A leading credit card processing comparison website has warned that ill-prepared merchants will not see savings from fees mandated by the Durbin Amendment.

CardFellow.com warned that the Durbin Amendment only applies to card-issuing banks that receive interchange and makes no mention of payment processors or merchant acquirers that handle bank card processing for millions of merchants.

As a result of this oversight, merchants who use a bundled pricing model have no guarantee of savings from the interchange cuts. The only alternative is to change to a processor offering interchange plus pricing, Ben Dwyer, CardFellow.com's CEO, warned.

“If they don’t, any savings they would have seen as a result of Durbin will go to their processor,” Dwyer said.

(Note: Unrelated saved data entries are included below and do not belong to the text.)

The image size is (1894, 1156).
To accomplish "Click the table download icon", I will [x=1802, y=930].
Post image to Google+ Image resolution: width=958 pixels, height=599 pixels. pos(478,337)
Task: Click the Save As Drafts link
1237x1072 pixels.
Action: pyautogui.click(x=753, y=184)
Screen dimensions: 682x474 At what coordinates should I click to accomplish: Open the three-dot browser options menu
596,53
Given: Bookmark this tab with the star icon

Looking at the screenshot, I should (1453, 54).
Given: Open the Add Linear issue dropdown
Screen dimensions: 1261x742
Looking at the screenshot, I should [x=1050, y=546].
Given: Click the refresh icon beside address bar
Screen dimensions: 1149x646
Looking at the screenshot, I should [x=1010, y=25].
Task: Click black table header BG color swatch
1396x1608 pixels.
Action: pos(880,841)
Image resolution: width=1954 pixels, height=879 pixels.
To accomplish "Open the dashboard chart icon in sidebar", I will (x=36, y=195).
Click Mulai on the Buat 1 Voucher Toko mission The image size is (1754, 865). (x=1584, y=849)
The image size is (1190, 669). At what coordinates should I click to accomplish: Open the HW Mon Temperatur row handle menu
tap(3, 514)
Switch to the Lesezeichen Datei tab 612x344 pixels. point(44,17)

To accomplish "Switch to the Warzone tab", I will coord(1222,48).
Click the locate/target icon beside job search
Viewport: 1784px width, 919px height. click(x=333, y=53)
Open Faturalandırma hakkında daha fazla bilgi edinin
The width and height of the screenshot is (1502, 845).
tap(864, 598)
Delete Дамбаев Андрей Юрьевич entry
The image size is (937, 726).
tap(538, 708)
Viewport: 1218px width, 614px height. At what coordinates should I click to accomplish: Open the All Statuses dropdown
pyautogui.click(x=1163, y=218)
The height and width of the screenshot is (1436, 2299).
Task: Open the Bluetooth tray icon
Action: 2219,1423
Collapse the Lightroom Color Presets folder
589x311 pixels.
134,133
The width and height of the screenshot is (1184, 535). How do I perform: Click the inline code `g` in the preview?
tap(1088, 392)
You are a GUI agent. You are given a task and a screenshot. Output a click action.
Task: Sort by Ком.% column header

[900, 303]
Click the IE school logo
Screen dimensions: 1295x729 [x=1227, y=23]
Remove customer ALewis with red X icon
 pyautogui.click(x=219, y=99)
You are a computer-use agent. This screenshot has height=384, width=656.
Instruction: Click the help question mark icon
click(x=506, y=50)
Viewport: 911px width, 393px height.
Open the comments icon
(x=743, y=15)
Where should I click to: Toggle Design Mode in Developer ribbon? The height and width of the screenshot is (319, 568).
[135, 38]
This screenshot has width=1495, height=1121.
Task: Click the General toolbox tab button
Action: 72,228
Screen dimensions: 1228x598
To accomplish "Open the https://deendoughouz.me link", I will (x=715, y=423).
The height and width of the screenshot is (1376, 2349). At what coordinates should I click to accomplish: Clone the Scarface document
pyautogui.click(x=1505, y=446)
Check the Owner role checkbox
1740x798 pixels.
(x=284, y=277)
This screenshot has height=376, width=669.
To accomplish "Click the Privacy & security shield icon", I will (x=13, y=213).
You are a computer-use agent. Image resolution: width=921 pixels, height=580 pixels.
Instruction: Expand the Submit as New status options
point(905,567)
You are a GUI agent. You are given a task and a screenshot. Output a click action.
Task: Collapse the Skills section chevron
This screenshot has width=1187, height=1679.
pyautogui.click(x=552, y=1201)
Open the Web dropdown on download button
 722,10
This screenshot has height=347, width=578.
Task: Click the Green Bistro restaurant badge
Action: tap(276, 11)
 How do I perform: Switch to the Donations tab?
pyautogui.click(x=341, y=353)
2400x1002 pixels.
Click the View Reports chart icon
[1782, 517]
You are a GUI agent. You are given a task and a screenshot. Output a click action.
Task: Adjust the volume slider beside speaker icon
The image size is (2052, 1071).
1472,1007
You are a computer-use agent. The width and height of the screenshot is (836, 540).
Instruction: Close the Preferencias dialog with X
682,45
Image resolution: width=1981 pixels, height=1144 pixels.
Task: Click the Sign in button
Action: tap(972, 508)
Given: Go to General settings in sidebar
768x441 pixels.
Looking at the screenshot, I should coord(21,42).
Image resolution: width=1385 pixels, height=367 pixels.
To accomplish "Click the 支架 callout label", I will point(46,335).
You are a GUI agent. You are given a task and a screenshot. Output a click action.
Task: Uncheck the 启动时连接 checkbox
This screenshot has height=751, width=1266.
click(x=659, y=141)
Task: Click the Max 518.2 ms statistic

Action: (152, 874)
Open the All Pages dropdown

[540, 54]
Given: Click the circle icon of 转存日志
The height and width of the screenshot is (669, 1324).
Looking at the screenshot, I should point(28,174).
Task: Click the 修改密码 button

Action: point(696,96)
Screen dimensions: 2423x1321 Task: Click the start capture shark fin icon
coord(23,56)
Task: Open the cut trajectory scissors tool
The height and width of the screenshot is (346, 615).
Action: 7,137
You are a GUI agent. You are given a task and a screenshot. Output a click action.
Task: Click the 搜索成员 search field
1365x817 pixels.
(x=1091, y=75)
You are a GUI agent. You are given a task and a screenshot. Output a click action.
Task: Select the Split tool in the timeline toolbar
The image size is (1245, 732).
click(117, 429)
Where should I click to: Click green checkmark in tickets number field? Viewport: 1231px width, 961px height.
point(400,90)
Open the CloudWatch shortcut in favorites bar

Dwyer is encouraging merchants to avoid this scenario.

“Businesses should take a close look at their current processing statements," Dwyer said. "If they see the words qualified, mid-qualified, or non-qualified anywhere, they should act quickly and use CardFellow.com to get multiple bids from credit card processors based on interchange plus pricing—a pricing model that will allow them to reap the savings from the proposed Durbin rate cuts.”

Merchants should also examine their cancellation clause in their processor's contract to determine when and how they may terminate their agreement to prepare for obtaining a processor offering less expensive, more transparent interchange plus pricing.